PROBLEM STATEMENT
Print the entries below word for word; the pictures stay out of your copy.

DATASET
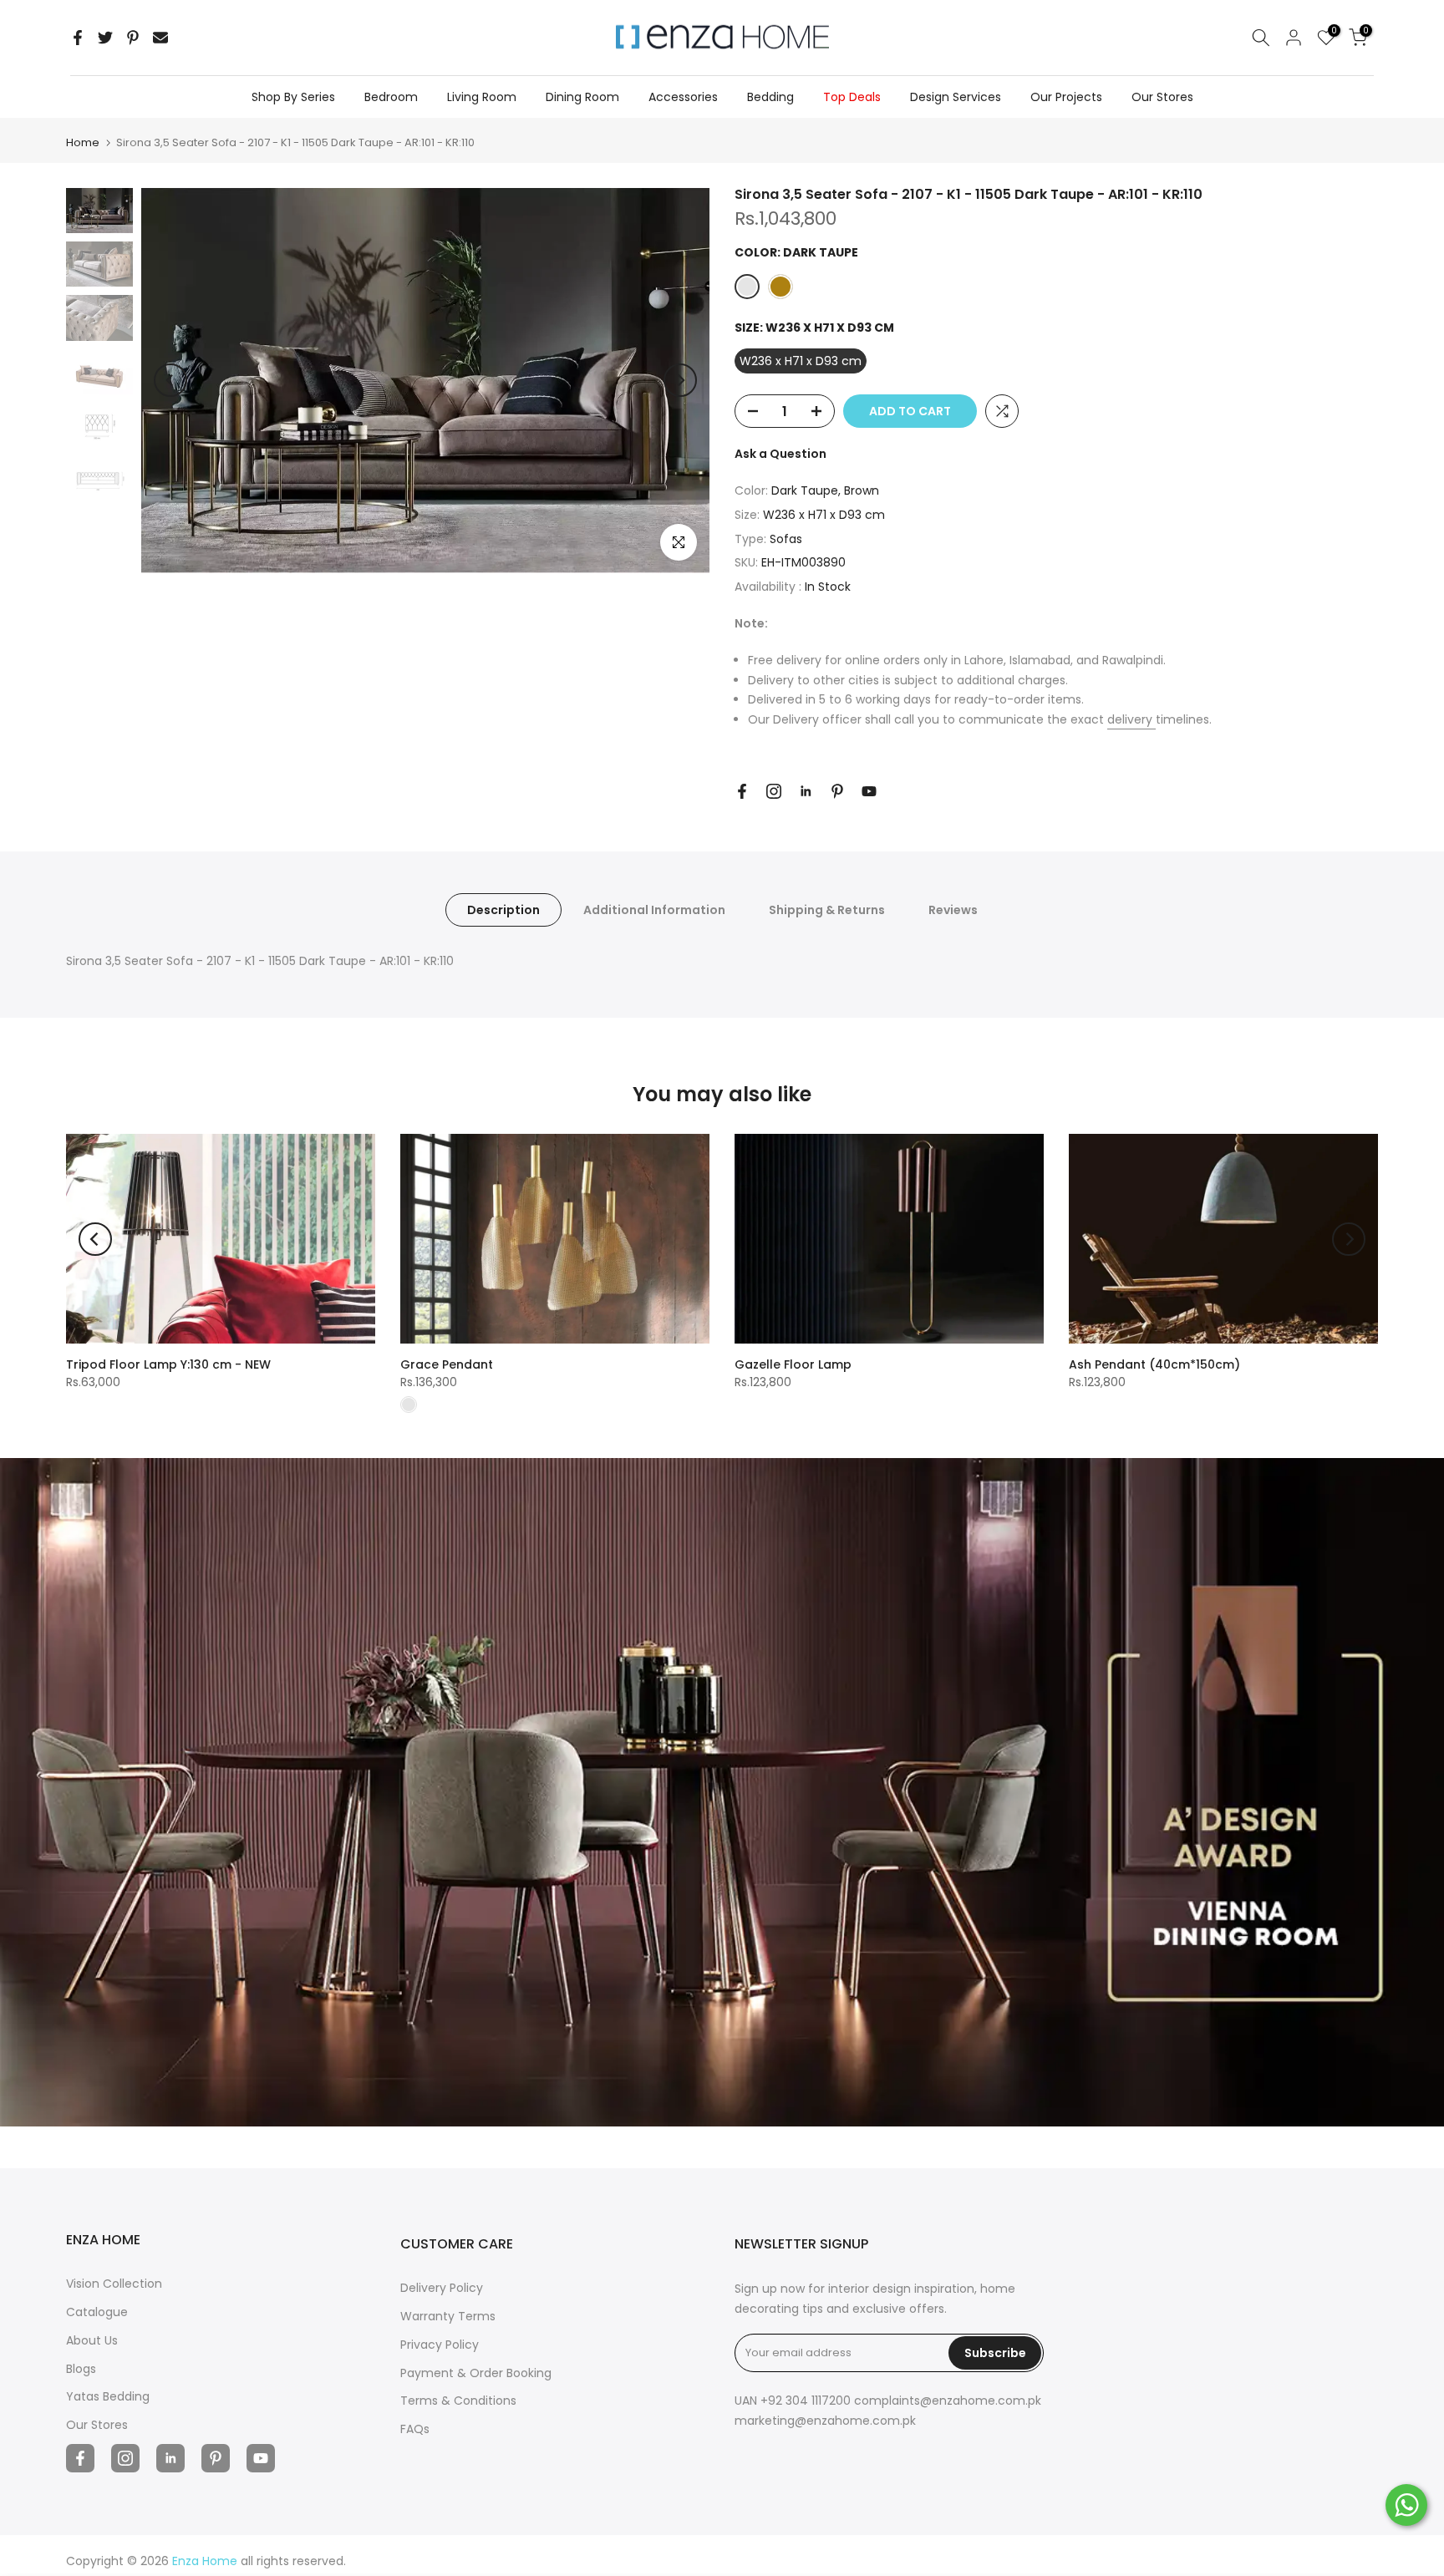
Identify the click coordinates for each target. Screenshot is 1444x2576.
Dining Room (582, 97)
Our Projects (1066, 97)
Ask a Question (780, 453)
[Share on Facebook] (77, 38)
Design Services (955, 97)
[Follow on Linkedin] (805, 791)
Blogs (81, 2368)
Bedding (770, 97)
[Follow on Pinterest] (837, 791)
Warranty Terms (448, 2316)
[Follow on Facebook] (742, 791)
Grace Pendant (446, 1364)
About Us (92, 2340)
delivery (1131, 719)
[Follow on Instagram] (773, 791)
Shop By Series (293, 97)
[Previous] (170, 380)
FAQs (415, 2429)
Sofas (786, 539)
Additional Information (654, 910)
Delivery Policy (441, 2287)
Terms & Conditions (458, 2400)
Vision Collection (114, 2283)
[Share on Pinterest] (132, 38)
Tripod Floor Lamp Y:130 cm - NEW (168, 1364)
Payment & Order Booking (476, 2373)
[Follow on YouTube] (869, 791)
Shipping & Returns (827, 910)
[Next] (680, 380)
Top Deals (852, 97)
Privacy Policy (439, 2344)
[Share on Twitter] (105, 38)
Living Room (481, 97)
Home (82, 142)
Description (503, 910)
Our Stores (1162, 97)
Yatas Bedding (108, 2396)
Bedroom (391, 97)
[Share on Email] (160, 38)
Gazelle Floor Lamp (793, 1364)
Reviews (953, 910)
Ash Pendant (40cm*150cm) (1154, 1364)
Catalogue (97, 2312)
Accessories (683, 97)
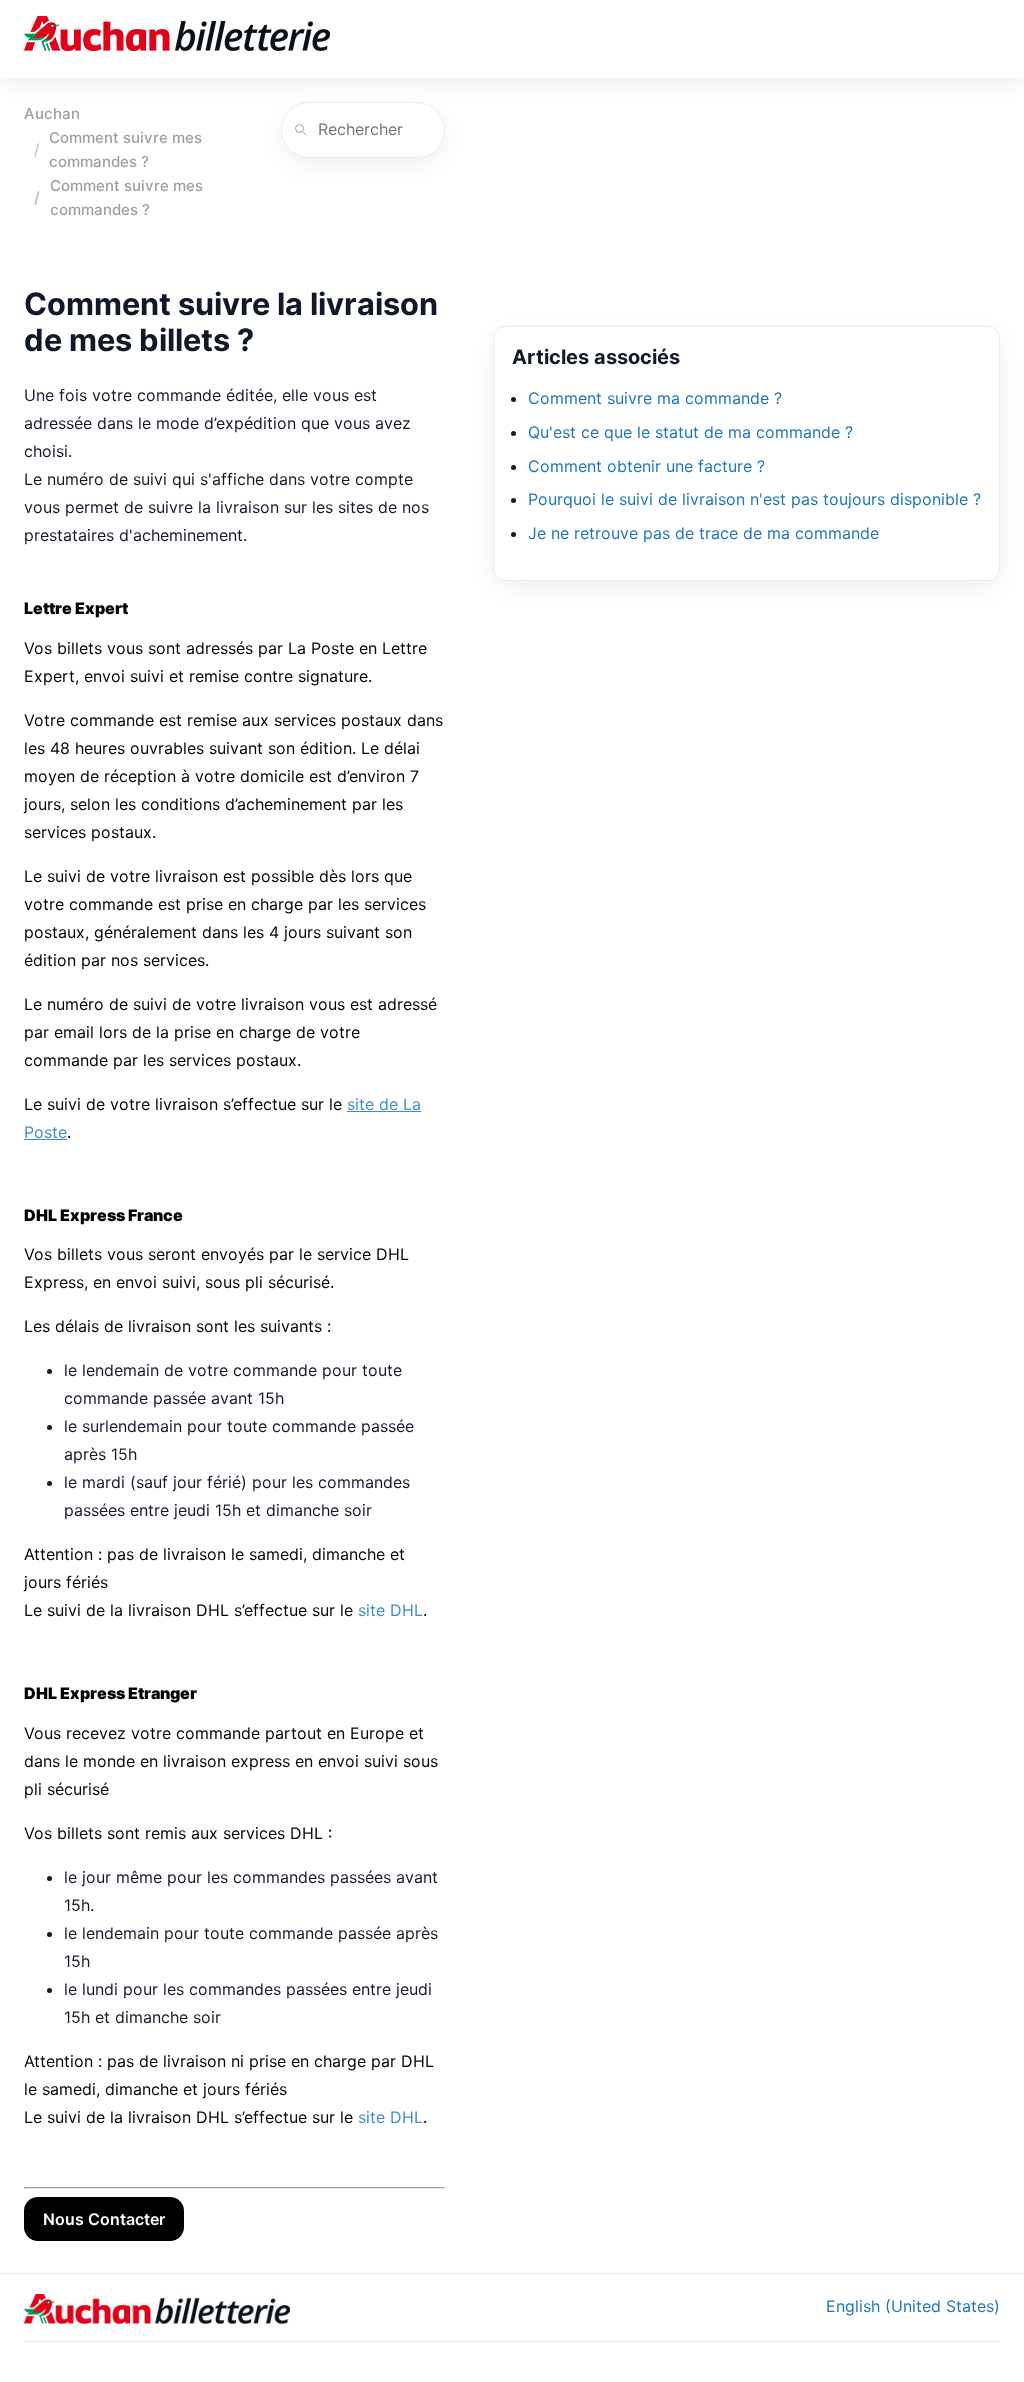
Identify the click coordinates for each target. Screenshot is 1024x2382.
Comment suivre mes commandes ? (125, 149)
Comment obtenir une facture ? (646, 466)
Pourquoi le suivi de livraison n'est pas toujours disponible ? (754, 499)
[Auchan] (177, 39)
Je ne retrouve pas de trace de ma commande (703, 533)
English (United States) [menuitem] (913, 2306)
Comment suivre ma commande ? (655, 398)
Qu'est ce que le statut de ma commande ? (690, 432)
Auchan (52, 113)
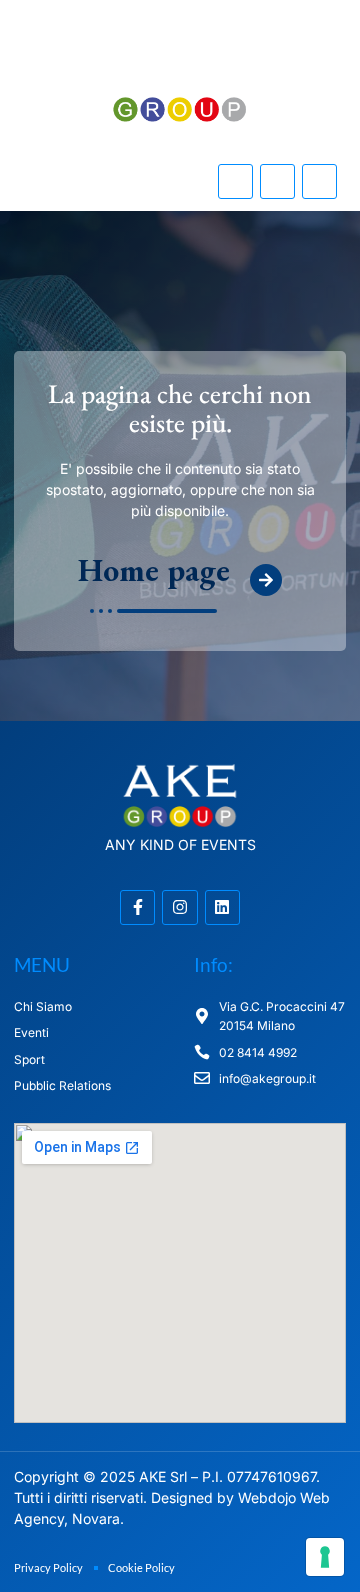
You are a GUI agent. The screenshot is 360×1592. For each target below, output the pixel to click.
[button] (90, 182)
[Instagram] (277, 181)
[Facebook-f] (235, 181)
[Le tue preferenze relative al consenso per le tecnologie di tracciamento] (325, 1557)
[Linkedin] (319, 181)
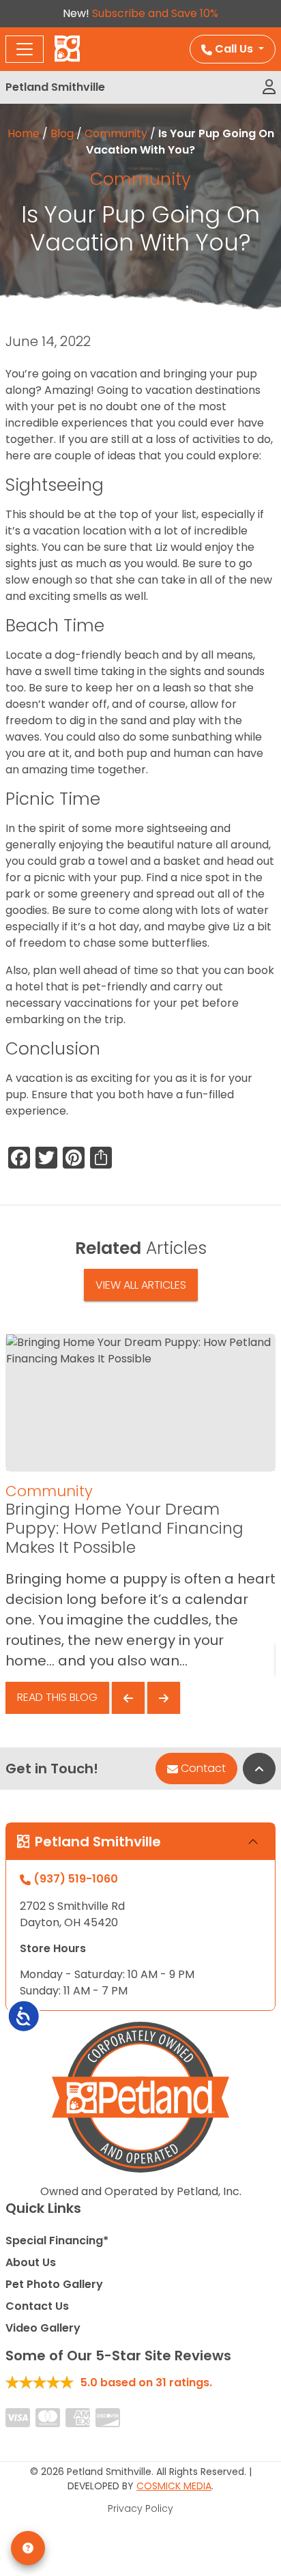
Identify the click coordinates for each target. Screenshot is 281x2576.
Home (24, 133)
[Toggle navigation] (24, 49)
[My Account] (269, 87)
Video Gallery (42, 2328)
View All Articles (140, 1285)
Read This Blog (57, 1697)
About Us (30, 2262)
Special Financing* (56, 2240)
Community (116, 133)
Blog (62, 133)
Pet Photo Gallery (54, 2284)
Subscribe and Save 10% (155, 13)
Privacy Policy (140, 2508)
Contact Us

ANSWER BELOW
Identify the click coordinates for each target. Screenshot is 1444x2576.
Dining Room (582, 97)
Our Projects (1066, 97)
Ask a Question (780, 453)
[Share on Facebook] (77, 38)
Design Services (955, 97)
[Follow on Linkedin] (805, 791)
Blogs (81, 2368)
Bedding (770, 97)
[Follow on Pinterest] (837, 791)
Warranty Terms (448, 2316)
[Follow on Facebook] (742, 791)
Grace Pendant (446, 1364)
About Us (92, 2340)
delivery (1131, 719)
[Follow on Instagram] (773, 791)
Shop By Series (293, 97)
[Previous] (170, 380)
FAQs (415, 2429)
Sofas (786, 539)
Additional Information (654, 910)
Delivery Policy (441, 2287)
Terms & Conditions (458, 2400)
Vision Collection (114, 2283)
[Share on Pinterest] (132, 38)
Tripod Floor Lamp Y:130 cm - NEW (168, 1364)
Payment & Order Booking (476, 2373)
[Follow on YouTube] (869, 791)
Shipping & Returns (827, 910)
[Next] (680, 380)
Top Deals (852, 97)
Privacy Policy (439, 2344)
[Share on Twitter] (105, 38)
Living Room (481, 97)
Home (82, 142)
Description (503, 910)
Our Stores (1162, 97)
Yatas Bedding (108, 2396)
Bedroom (391, 97)
[Share on Email] (160, 38)
Gazelle Floor Lamp (793, 1364)
Reviews (953, 910)
Ash Pendant (40cm*150cm) (1154, 1364)
Catalogue (97, 2312)
Accessories (683, 97)
Identify the click coordinates for each target. Screenshot is 1024x2382.
Comment suivre mes commandes ? (125, 149)
Comment obtenir une facture ? (646, 466)
Pourquoi le suivi de livraison n'est pas toujours disponible ? (754, 499)
[Auchan] (177, 39)
Je ne retrouve pas de trace de ma commande (703, 533)
English (United States) [menuitem] (913, 2306)
Comment suivre ma commande ? (655, 398)
Qu'est ce que le statut de ma commande ? (690, 432)
Auchan (52, 113)
You are a GUI agent. The screenshot is 360×1592. For each target below, output the pixel to click.
[button] (90, 182)
[Instagram] (277, 181)
[Facebook-f] (235, 181)
[Le tue preferenze relative al consenso per le tecnologie di tracciamento] (325, 1557)
[Linkedin] (319, 181)
Identify the click coordinates for each target. Screenshot is 281x2576.
Home (24, 133)
[Toggle navigation] (24, 49)
[My Account] (269, 87)
Video Gallery (42, 2328)
View All Articles (140, 1285)
Read This Blog (57, 1697)
About Us (30, 2262)
Special Financing* (56, 2240)
Community (116, 133)
Blog (62, 133)
Pet Photo Gallery (54, 2284)
Subscribe and Save 10% (155, 13)
Privacy Policy (140, 2508)
Contact Us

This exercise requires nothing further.